Maggie leaned over and held his arms down. “Hush, ’tis all right, Colonel. Lie still, ’tis all right.” To her amazement, he instantly quieted.
“Hurts,” he groaned.
She tightened her grip. “Give it a wee bit of time and you’ll feel better.”
The injection administered, Lieutenant Hawn threw the syringe on the tray and heaved a sigh. “Well, lotsa luck, McGrath, you’ll need it. He’s a wild man every time the morphine wears off.”
Maggie wanted to shout recriminations at Lieutenant Hawn’s retreating back, but all she could do was look at Rob’s waxen face and vow to do everything she could for him. “We’ll get along fine.” She choked the words out.
***
The soft Scots burr penetrated Savage’s stream of consciousness.

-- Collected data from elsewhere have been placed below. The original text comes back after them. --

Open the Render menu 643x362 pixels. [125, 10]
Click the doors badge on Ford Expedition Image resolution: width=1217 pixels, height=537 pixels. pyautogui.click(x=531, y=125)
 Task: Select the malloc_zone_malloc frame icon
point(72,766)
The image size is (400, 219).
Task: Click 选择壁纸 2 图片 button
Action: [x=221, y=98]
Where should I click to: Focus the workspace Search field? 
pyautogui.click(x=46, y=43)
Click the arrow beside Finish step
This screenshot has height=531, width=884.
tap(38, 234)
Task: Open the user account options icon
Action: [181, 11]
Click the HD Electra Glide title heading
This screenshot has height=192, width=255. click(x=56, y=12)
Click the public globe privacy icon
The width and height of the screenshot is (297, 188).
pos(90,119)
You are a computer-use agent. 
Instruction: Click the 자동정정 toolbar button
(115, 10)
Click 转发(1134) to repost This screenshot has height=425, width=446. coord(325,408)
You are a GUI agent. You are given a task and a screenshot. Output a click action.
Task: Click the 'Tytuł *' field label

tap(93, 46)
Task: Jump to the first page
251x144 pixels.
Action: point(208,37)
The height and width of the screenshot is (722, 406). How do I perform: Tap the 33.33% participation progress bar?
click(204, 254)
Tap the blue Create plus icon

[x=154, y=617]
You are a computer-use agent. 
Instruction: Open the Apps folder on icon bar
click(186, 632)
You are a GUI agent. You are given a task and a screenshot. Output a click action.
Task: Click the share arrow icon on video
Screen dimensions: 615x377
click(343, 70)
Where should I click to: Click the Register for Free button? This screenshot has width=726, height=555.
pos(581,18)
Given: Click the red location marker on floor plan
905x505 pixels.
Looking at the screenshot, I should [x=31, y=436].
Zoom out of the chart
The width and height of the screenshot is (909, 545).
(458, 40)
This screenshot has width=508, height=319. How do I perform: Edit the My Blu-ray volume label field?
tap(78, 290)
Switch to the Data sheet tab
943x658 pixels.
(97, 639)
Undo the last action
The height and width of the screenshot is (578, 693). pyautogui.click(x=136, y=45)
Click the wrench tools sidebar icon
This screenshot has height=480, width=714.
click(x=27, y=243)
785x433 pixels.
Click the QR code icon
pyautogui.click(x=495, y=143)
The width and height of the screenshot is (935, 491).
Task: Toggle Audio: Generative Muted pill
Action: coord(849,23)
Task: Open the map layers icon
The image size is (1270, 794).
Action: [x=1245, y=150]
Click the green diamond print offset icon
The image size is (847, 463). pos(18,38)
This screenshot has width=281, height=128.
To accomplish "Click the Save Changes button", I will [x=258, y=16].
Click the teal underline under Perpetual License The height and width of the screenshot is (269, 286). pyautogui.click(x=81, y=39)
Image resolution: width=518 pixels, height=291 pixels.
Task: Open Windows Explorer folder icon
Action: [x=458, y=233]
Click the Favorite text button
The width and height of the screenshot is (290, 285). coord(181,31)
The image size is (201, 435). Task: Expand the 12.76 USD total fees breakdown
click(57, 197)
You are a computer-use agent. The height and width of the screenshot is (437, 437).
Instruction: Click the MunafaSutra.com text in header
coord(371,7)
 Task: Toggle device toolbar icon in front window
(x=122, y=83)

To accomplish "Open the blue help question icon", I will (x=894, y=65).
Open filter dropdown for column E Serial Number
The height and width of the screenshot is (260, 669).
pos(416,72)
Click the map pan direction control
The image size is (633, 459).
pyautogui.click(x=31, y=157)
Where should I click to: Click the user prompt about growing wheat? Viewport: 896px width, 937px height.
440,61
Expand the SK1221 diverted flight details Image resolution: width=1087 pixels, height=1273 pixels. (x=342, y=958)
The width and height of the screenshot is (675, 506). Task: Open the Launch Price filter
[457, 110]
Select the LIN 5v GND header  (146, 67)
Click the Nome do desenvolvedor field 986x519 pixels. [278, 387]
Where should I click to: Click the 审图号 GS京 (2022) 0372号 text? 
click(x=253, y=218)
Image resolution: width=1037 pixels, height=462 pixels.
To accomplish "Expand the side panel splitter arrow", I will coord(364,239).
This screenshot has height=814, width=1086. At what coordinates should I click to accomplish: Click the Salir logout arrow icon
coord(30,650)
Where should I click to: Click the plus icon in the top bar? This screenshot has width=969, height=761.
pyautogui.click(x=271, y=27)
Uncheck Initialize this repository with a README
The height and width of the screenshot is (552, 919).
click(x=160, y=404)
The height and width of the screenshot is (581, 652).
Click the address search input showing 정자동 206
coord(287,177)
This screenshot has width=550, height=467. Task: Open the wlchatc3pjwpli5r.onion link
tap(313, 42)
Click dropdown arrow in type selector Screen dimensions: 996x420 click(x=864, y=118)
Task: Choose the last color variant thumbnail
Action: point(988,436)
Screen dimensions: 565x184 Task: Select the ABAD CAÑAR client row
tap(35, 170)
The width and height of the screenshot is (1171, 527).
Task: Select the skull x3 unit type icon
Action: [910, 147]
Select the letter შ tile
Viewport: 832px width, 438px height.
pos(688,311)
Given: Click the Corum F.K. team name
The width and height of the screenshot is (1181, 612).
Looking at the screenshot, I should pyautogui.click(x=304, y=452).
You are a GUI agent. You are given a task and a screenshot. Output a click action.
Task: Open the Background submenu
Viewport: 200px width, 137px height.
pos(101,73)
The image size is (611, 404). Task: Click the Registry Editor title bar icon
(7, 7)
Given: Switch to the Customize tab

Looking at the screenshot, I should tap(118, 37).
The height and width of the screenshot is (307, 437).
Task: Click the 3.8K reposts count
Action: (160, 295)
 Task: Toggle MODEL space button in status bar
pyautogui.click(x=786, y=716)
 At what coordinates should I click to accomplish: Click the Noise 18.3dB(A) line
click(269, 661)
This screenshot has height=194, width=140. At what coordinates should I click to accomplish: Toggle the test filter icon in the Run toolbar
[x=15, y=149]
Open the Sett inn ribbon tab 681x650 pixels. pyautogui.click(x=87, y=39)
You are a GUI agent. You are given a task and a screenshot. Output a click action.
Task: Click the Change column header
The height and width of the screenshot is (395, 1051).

His Maggie was here. Her sweet scent soothed him, easing the sharp pain. Why didn’t she talk or sing to keep his mind focused on her instead of how much he hurt? Her palm rested on his forehead. Soft. Warm. Like her voice. Talk to me, Maggie. Please talk to me.
***
That night passed much the same as the first. Maggie changed his dressings, held, cajoled, crooned, and did everything she could to keep the colonel alive and in the least pain possible. Around midnight, she gave him another injection of morphine and held him tightly until the medication took effect. Her repertoire of lullabies exhausted, she began to tell the tale of the Selkie, a magical seal that turned into a beautiful woman the moment she touched shore. She told of the Selkie’s fair, pale skin, her silken, black hair which fell to below her waist, her slim legs and tiny feet, only afterwards realizing she could have been describing herself.
He calmed immediately and, though his eyes were closed and his breathing steady, she was certain a part of his mind absorbed her words.
She held his hand in one of hers as she gently stroked his cheek, taking care to avoid the livid bruise on his cheekbone. “Chased by fishermen who feared she was an evil Selkie, no’ a good one, and sought to kill her, the Selkie took refuge in a crofter’s cottage. When the young crofter returned from tending his sheep, he clothed her in garments that had belonged to his dead sister. Together, they fled the cottage and took refuge in a cave at the edge of the shore.”